Having only played in nine of the Kings' first 16 games to start the 2014–15 season, and having not played in the previous seven games, Evans made up for the absence of starting center DeMarcus Cousins against the Memphis Grizzlies as he recorded 17 points on 7-of-10 shooting and 20 rebounds in 35 minutes off the bench. The seldom-used Evans sparked Sacramento back into the game during the third quarter, getting Marc Gasol in foul trouble and slicing Memphis' lead to 74–65 heading to the fourth. However, the Kings went on to lose the game, 97–85.

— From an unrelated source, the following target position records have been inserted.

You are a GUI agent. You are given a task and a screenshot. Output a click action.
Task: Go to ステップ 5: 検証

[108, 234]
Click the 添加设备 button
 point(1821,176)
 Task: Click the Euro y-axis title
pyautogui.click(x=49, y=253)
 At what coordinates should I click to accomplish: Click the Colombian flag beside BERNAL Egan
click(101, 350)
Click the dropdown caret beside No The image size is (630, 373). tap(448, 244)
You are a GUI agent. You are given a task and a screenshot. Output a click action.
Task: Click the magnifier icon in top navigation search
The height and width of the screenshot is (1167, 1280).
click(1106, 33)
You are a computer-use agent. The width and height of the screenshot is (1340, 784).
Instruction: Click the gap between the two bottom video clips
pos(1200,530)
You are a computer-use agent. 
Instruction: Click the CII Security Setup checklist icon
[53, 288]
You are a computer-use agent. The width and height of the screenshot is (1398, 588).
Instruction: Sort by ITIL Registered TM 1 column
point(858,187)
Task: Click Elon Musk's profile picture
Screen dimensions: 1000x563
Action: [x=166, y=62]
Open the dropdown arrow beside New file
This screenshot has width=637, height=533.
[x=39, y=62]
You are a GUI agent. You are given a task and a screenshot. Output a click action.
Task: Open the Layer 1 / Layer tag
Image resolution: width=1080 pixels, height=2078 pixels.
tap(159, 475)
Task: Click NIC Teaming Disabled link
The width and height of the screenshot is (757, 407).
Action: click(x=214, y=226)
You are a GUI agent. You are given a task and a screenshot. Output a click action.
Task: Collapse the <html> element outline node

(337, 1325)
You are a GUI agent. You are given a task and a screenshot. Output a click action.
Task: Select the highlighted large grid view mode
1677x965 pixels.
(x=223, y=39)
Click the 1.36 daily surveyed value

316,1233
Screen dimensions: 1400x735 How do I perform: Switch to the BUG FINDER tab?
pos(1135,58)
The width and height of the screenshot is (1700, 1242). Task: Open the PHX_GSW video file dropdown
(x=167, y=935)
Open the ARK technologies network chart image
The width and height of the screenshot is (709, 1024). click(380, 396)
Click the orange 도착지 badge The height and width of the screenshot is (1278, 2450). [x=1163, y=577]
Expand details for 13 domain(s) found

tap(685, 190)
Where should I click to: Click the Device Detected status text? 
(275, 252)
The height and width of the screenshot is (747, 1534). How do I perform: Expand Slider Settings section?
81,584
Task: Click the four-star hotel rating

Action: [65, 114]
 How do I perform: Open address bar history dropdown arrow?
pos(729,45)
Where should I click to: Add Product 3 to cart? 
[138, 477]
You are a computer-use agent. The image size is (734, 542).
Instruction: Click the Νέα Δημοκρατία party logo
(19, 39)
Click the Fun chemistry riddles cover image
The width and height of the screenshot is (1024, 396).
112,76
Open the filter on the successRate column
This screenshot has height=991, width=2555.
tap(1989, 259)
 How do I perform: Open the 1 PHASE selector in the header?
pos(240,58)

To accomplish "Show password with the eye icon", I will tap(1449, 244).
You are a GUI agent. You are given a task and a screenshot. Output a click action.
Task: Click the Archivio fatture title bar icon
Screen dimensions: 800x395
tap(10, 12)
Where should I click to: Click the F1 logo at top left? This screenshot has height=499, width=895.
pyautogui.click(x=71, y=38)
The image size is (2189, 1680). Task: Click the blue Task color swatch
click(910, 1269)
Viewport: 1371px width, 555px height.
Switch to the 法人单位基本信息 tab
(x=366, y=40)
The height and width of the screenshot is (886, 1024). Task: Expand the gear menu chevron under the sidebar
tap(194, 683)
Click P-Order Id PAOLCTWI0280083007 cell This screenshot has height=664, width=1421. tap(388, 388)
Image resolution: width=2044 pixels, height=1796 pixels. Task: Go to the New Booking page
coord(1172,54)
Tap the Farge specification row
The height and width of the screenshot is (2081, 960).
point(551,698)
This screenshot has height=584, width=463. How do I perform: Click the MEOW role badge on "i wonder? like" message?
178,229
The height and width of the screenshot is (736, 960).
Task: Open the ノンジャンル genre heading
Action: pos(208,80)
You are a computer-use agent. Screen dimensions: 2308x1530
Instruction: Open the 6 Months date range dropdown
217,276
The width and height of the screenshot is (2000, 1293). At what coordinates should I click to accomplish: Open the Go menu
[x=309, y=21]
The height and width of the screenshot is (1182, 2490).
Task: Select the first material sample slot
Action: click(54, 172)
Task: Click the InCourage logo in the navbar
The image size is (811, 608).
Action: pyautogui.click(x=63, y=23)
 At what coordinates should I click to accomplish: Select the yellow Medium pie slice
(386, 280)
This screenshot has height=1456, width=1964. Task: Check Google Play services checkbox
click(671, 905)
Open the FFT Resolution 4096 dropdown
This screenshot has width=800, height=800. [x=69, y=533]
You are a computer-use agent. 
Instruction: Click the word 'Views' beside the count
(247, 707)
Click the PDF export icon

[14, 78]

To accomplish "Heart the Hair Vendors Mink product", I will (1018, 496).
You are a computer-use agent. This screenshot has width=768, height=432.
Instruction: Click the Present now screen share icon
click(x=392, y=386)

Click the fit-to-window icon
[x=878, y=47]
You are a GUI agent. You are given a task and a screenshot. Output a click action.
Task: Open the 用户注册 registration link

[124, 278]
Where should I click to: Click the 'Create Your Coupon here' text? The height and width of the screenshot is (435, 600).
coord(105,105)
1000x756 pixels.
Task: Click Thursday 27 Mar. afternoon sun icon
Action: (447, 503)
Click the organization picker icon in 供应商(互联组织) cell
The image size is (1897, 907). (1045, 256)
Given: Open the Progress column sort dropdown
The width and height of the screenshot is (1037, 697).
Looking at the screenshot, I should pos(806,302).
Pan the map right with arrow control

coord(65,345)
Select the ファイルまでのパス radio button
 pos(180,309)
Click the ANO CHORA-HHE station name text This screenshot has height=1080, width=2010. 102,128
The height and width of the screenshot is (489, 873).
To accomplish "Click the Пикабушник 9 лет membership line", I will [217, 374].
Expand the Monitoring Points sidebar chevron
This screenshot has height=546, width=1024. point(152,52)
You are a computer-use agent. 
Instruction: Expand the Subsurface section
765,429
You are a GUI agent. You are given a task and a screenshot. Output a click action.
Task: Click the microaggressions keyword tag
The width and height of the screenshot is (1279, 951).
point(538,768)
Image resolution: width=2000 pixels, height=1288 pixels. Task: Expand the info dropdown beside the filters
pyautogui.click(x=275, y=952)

Evans' final NBA game was played on April 10, 2015, in a 103 - 116 loss to the Oklahoma City Thunder where he recorded 1 rebound and 1 steal.

=== BIG3 Basketball ===
In 2017, Evans joined the BIG3 basketball league's Killer 3's team, playing alongside Charles Oakley (who also was the head coach), Chauncey Billups, and Stephen Jackson.
In 2018, Evans joined the BIG3 basketball league's 3 Headed Monsters, playing alongside Rashard Lewis, Mahmoud Abdul-Rauf, and being coached by Gary Payton.

==NBA career statistics==

=== Regular season ===

| Year | Team | GP | GS | MPG | FG% | 3P% | FT% | RPG | APG | SPG | BPG | PPG |
|---|---|---|---|---|---|---|---|---|---|---|---|---|
| 2002–03 | Seattle | 67 | 60 | 20.4 | .471 | .000 | .519 | 6.6 | .5 | .6 | .2 | 3.2 |
| 2003–04 | Seattle | 75 | 27 | 17.1 | .406 | .000 | .561 | 5.4 | .4 | .7 | .1 | 2.9 |
| 2004–05 | Seattle | 79 | 79 | 23.8 | .476 | .000 | .534 | 9.3 | .7 | .7 | .2 | 4.9 |
| 2005–06 | Seattle | 41 | 23 | 19.2 | .509 | .000 | .550 | 6.7 | .6 | .6 | .1 | 5.9 |
| 2005–06 | Denver | 26 | 2 | 23.3 | .453 | .000 | .505 | 8.7 | .6 | .6 | .2 | 5.2 |
| 2006–07 | Denver | 66 | 11 | 17.1 | .544 | .000 | .497 | 7.0 | .7 | .6 | .2 | 4.9 |
| 2007–08 | Philadelphia | 81 | 61 | 23.2 | .439 | 1.000 | .467 | 7.5 | .8 | 1.1 | .1 | 5.2 |
| 2008–09 | Philadelphia | 79 | 7 | 14.4 | .444 | .000 | .594 | 4.6 | .3 | .5 | .1 | 3.3 |
| 2009–10 | Toronto | 28 | 1 | 11.1 | .493 | .000 | .450 | 3.8 | .3 | .5 | .1 | 3.4 |
| 2010–11 | Toronto | 30 | 18 | 26.6 | .408 | .000 | .545 | 11.5 | 1.3 | 1.0 | .2 | 4.4 |
| 2011–12 | L.A. Clippers | 56 | 0 | 13.8 | .472 | .000 | .507 | 4.8 | .3 | .6 | .1 | 1.9 |
| 2012–13 | Brooklyn | 80 | 56 | 24.6 | .479 | .000 | .509 | 11.1 | .5 | .9 | .2 | 4.5 |
| 2013–14 | Brooklyn | 30 | 6 | 13.3 | .390 | .000 | .538 | 5.0 | .2 | .4 | .1 | 2.7 |
| 2013–14 | Sacramento | 24 | 14 | 20.8 | .527 | .000 | .569 | 7.7 | .7 | 1.0 | .0 | 5.5 |
| 2014–15 | Sacramento | 47 | 7 | 16.3 | .423 | .000 | .619 | 6.4 | .7 | .5 | .1 | 3.7 |
| Career |  | 809 | 372 | 19.2 | .465 | .091 | .528 | 7.1 | .6 | .7 | .1 | 4.1 |

=== Playoffs ===

| Year | Team | GP | GS | MPG | FG% | 3P% | FT% | RPG | APG | SPG | BPG | PPG |
|---|---|---|---|---|---|---|---|---|---|---|---|---|
| 2005 | Seattle | 11 | 11 | 18.9 | .405 | .000 | .524 | 7.4 | .5 | .5 | .3 | 3.7 |
| 2006 | Denver | 5 | 0 | 13.8 | .429 | .000 | .722 | 4.6 | .0 | .4 | .2 | 3.8 |
| 2008 | Philadelphia | 6 | 0 | 24.7 | .500 | .000 | .625 | 7.8 | .5 | .8 | .0 | 6.8 |
| 2009 | Philadelphia | 5 | 0 | 7.2 | .222 | .000 | .750 | 2.0 | .0 | .6 | .0 | 1.4 |
| 2012 | L.A. Clippers | 11 | 0 | 18.0 | .533 | .000 | .425 | 7.3 | .1 | .8 | .5 | 3.0 |
| 2013 | Brooklyn | 7 | 7 | 29.9 | .478 | .000 | .556 | 12.3 | .9 | 1.0 | .3 | 4.6 |
| Career |  | 45 | 18 | 19.3 | .444 | .000 | .552 | 7.3 | .3 | .7 | .3 | 3.8 |

==Personal life==
Evans is a relative of football player Tre Odoms-Dukes.